KNOTS THAT ARE THE FOUNDATION FOR WHITEWATER RESCUE
                                                                                                         - Jim Simmons

What Knot? No Knot? Why Knot?

Whitewater paddlers and rescuers who are knot challenged often have difficulty applying their rescue knowledge in pressure packed situations. No matter the outdoor activity, knowledge and skill in using different knots comes in handy.  Below are fundamental knots that will be used more than others in rescue work.  

Paddlers who've previously had climbing experience will have an advantage over others who are knot challenged. Many of the whitewater rescue knots and rope applications were adopted from the mountaineering community when formal swiftwater rescue training began in the late '70's. Although all knots have a 'formal' name many are known by more than one name which can be confusing.

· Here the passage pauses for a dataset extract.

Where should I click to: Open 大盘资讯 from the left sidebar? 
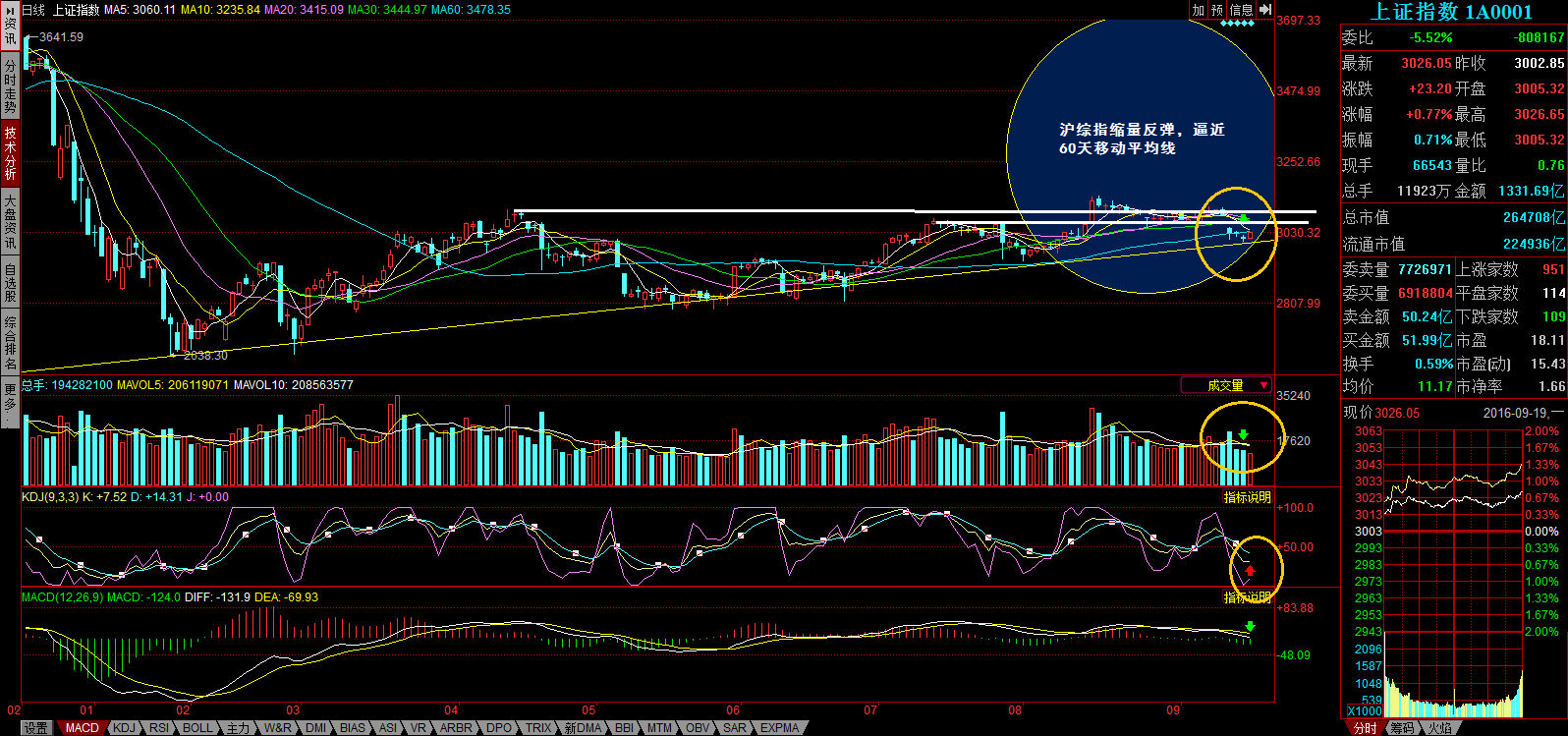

Characteristics of a Effective Knot
- it is commonly used, has minimal loss of rope strength, easily recognized, strong, easy to untie.
- it should be secure (should not slip if tensioned from a different direction or if it snags against something.
- the knot you choose should be the proper knot for the task to be done (right tool for the job especially important in rescue).

Rope Parts or Terminology
- standing part of the line= the main body of the rope that is under tension.
- running end (or working end)= free end of the rope that is to be knotted.
- bight= the part of the rope between the ends; a knot tied "in the bight" doesn't need the
ends when the rope is knotted.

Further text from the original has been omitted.